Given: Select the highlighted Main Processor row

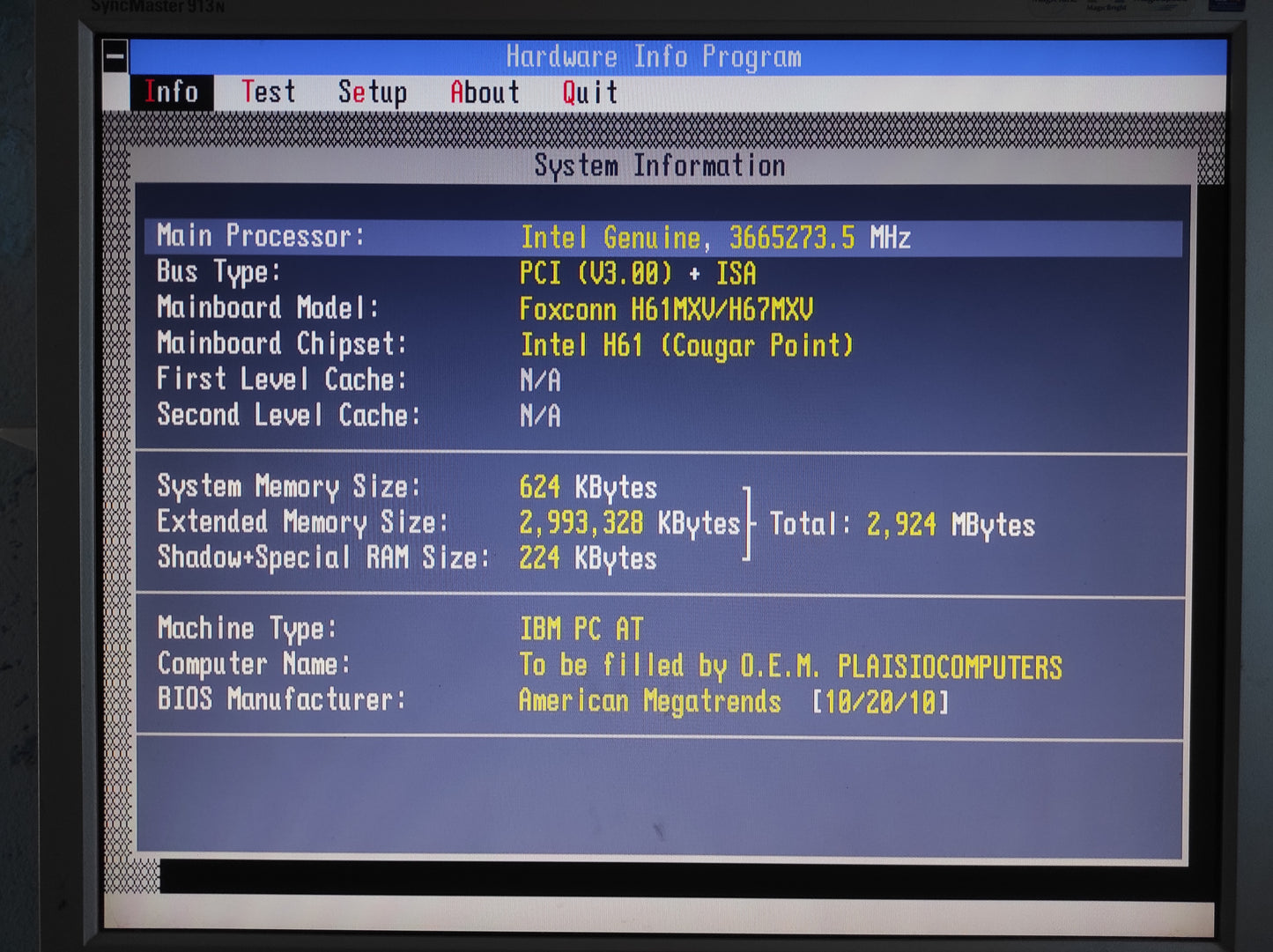Looking at the screenshot, I should pos(661,237).
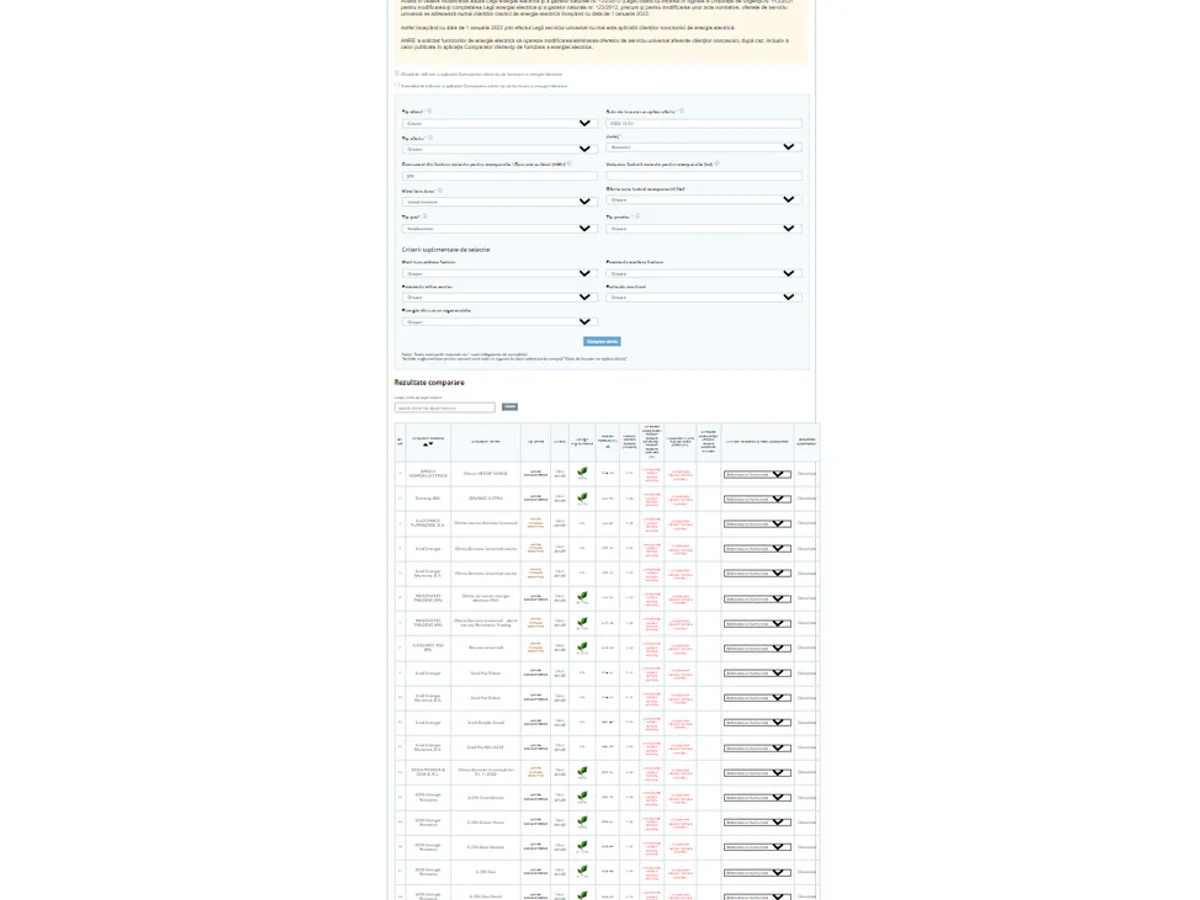The width and height of the screenshot is (1200, 900).
Task: Open the Ghidul de utilizare guide link
Action: tap(480, 74)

◇ ◇ ◇ ◇

WORK REQUEST: Reproduce the material above in full, images excluded.

WRITTEN SOLUTION:
Given: Select the highlighted Main Processor row

Looking at the screenshot, I should pos(661,237).
The width and height of the screenshot is (1200, 900).
Task: Open the Ghidul de utilizare guide link
Action: tap(480, 74)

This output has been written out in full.